Sayın Bakanla da görüşmüştüm geçenlerde. Bakın, ineğin ağzından giren yemde yüzde 8 KDV var Sayın Başbakanım -tabii, meşgul ediliyorsunuz- memesinden çıkan sütte yüzde 8 KDV var, gübresinde yüzde 18 KDV var. Bunlar Türk çiftçisinden alınıyor. Hep geçmişi yargılıyoruz bu dönemde. Geçmişler yargılandı, aşar vergileri, öşür vergileri? Geçmiş devamlı yargılandı burada.
Değerli arkadaşlarım, dünya bal oldu ama kaşığın sapı kırıldı, uçan kuştan vergi alıyoruz. Traktörün karbüratöründen geçenden vergi alıyoruz, egzozundan çıkan dumandan vergi alıyoruz, inekten aynı şekilde. Sokakta satılan her şeyde vergi var, vergi cenneti ülkeyiz -rahmetli Özal'ın da bunlarda katkısı oldu- KDV anlamında vergiler alıyoruz, özel tüketim vergileri alıyoruz. Kaynak bulmada Maliyemiz güçlü ama bu kaynağın dağıtımını da adaletli bir şekilde yapmak zorundayız.
Geçen gün Tarım Bakanlığı bütçesinde söyledim: Gayrisafi millî hasılanın yüzde 1'ini kaynak olarak ayırıyoruz. Bu, bütçede 10 milyar dolara tekabül ediyor. Ama bizim ancak çiftçiye verdiğimiz destek 5,5-6 milyar dolar civarında oluyor. Bu şekilde ne oluyor? Çiftçinin eli hamur, karnı aç. Onun için kesinlikle bu çıkardığımız kanunun uyulmasını talep ediyoruz. O yüzde 1'lik desteğin verilmesi gerekiyor. Bunda da, çünkü alacağımıza şahiniz, vereceğimize kargayız. Hep verilenler konuşuluyor ama alınanlar konuşulmuyor. Ben de o üreticiler adına alınanları sizlerle paylaştım.
Bütçemizin ülkemize hayırlı olmasını temenni ediyorum.
Bu Gençlik Spordaki il müdürlerimizle ilgili sorularım var. Onların bir kısmını müşavir olarak atadık, bir kısmını da araştırma görevlisi olarak atadık, yaklaşık 50'ye yakını. Onlar da özlük haklarında bir iyileştirme istiyorlar. Bu konuda da Sayın Bakanımızdan sunuşları arasında bir cevap bekliyorlar.

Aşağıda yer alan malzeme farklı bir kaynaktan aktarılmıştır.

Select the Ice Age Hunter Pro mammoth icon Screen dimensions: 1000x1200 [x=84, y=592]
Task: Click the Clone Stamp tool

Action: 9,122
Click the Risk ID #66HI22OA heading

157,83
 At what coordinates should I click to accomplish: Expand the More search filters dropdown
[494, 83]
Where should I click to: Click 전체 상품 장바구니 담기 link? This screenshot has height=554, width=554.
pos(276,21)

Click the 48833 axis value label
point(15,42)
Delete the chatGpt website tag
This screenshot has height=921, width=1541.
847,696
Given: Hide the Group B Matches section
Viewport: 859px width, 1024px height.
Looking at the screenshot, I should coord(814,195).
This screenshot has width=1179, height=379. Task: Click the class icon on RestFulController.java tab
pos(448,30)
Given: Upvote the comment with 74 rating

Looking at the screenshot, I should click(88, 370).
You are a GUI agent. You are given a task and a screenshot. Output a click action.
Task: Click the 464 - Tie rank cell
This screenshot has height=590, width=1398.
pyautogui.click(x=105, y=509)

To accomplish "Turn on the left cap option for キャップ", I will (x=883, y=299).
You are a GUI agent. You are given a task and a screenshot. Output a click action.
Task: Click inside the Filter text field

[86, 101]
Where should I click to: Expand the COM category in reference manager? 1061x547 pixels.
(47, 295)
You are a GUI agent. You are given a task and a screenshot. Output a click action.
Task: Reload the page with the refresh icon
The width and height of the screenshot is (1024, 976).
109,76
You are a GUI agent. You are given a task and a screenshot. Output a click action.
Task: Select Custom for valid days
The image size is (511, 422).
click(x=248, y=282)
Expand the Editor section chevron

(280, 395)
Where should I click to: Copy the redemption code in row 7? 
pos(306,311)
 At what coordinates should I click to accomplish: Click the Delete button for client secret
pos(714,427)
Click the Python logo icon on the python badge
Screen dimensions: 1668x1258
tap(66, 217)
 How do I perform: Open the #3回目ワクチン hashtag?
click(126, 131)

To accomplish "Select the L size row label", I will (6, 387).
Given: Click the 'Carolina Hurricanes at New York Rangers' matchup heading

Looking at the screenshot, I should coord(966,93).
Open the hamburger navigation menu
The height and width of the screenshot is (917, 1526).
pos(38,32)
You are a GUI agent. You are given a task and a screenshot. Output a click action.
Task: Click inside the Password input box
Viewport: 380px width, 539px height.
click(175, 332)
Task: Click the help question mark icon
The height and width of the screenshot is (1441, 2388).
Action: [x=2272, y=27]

Bu duygularla yüce Meclisi saygıyla selamlıyorum. Tekrar, Sayın Başbakanımıza acil şifalar diliyorum, gruba katıldığı için saygılarımı sevgilerimi sunuyorum. (CHP ve AK PARTİ sıralarından alkışlar)
BAŞKAN - Teşekkür ederiz Sayın Özkan.